Estudos do Laboratório de Neurociência Comportamental da PUC-Rio mostram que o isolamento social pode ajudar a reduzir a ansiedade em ratos, mas o isolamento excessivo pode piorar problemas de saúde mental. Os seres humanos, assim como outros animais sociais, precisam de interações sociais para se desenvolverem. Embora algumas pessoas com transtornos de ansiedade relatem alívio ao se afastarem de outras, esse isolamento não é uma solução saudável a longo prazo. Pesquisas indicam que o isolamento pode aumentar o estresse e diminuir a motivação para socializar, o que pode agravar a ansiedade e a depressão. É importante encontrar um equilíbrio, pois relações sociais saudáveis são essenciais para o bem-estar emocional. O tratamento deve incluir apoio social e técnicas para melhorar a regulação emocional e as habilidades sociais.

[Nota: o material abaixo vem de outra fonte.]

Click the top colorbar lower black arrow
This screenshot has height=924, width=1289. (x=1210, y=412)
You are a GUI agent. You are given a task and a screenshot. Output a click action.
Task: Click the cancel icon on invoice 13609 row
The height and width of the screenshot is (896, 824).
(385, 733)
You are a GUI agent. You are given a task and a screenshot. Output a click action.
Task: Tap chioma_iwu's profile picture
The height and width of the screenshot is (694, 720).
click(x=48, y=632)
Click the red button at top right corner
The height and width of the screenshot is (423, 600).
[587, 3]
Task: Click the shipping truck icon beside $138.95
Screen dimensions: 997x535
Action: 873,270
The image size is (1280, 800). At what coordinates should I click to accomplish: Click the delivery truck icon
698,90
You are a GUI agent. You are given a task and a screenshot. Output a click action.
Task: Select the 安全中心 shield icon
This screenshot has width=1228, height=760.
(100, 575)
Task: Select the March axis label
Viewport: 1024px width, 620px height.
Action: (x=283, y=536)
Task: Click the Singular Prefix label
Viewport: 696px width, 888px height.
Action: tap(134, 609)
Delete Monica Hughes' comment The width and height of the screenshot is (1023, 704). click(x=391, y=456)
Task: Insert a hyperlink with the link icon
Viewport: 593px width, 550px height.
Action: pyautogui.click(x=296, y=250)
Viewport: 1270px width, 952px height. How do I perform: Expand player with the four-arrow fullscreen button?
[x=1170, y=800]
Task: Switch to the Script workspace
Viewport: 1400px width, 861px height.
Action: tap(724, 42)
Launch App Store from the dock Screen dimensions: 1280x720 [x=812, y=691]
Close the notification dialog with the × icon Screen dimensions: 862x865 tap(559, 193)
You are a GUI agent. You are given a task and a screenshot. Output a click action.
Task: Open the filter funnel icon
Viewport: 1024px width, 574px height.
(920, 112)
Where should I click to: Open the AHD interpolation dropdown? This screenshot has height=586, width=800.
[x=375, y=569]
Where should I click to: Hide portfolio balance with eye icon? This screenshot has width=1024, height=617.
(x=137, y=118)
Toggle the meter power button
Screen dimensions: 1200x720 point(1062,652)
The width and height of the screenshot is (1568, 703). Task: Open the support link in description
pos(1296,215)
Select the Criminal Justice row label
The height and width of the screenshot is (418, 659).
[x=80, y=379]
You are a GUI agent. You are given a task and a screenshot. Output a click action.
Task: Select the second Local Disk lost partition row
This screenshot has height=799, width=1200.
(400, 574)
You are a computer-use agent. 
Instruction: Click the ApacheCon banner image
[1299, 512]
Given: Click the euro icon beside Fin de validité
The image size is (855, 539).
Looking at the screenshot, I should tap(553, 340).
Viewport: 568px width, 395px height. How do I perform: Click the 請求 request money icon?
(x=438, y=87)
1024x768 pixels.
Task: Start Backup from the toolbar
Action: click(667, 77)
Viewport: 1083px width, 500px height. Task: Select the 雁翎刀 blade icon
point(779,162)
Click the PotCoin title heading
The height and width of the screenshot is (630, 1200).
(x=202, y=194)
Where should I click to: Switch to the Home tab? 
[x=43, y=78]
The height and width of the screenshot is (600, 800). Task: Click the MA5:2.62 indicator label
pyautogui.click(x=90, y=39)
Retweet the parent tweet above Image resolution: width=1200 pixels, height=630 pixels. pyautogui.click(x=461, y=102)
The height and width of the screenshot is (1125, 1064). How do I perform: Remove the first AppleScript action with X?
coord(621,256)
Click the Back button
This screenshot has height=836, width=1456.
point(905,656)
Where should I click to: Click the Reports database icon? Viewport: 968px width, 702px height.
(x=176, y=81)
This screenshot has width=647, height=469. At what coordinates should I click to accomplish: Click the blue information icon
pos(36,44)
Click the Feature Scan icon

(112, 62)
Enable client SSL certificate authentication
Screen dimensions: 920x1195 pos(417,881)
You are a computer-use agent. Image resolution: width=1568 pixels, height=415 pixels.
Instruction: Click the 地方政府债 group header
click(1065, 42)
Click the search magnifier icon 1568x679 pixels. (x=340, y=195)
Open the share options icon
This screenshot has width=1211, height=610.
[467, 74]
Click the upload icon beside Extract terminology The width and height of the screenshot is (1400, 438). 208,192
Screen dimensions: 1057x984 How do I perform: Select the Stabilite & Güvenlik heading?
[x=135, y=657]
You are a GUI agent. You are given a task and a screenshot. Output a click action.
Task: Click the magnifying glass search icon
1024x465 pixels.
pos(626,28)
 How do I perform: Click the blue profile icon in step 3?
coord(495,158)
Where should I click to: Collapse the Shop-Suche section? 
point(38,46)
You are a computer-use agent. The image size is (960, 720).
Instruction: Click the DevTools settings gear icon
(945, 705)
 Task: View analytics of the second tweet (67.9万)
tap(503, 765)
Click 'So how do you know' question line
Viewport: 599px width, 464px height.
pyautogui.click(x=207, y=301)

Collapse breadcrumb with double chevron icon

Isolamento Social e Ansiedade: Estudo da PUC-Rio Revela Efeitos Contraditórios
Pesquisadores do Laboratório de Neurociência Comportamental da Pontifícia Universidade Católica do Rio de Janeiro (PUC-Rio) descobriram que o isolamento social pode aliviar temporariamente a ansiedade em ratos, mas o isolamento excessivo pode agravar transtornos mentais. O estudo foi realizado com linhagens de ratos geneticamente modificados, desenvolvidas ao longo de 16 anos.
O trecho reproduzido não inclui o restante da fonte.